==== Masukan tugas ini ====

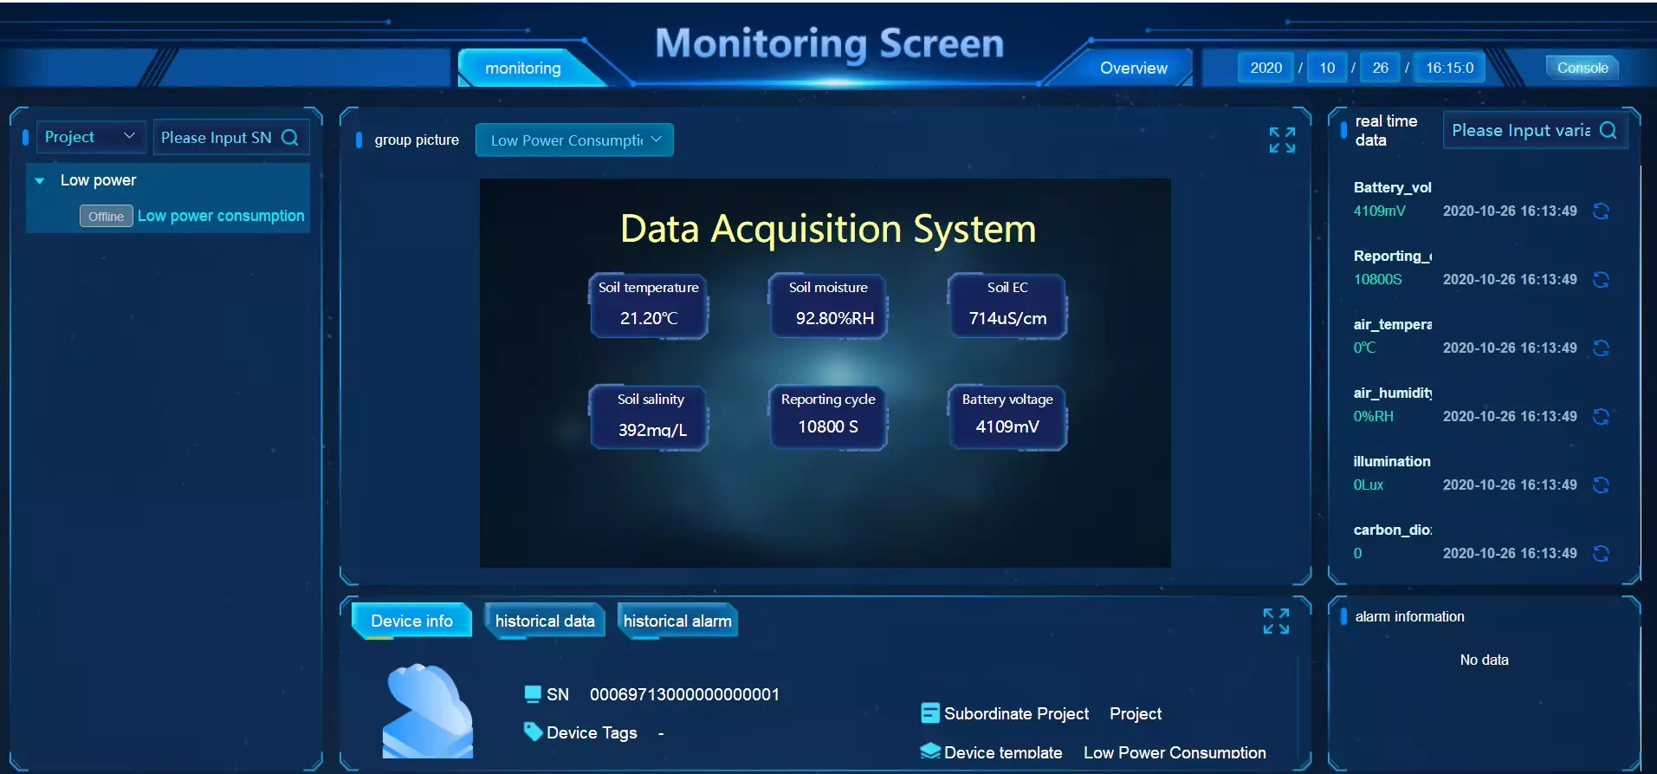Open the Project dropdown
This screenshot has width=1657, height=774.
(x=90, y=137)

====
==== Masukan tugas ini ====

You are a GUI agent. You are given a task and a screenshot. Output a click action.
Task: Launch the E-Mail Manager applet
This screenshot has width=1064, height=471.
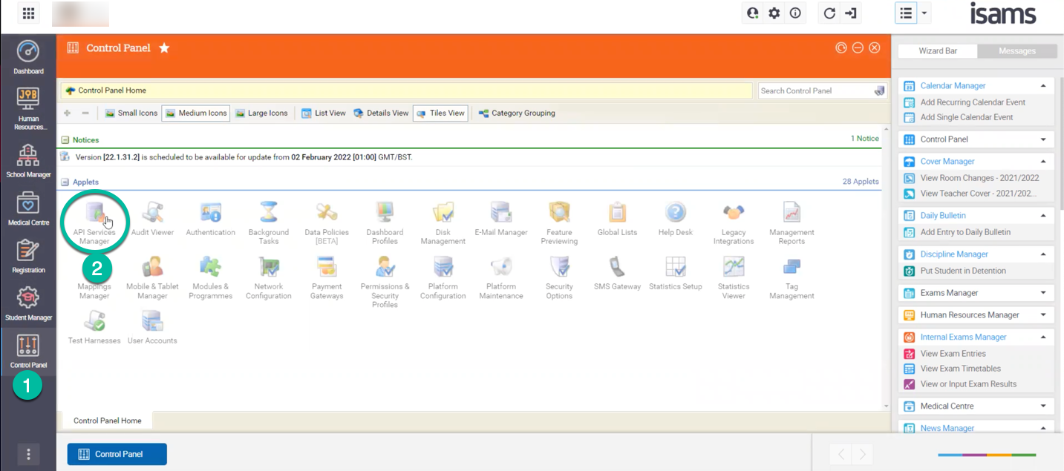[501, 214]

====

Sajikan sebagai daftar bernomor baris-baris yang dimulai dari baris yang memuat "Open the Project dropdown" dan berlanjut sampai baris yang memuat "(x=90, y=137)", termasuk kedua baris itu, tanpa baris kosong. Jangan sertakan gambar dalam jawaban.

1. Open the Project dropdown
2. This screenshot has width=1657, height=774.
3. (x=90, y=137)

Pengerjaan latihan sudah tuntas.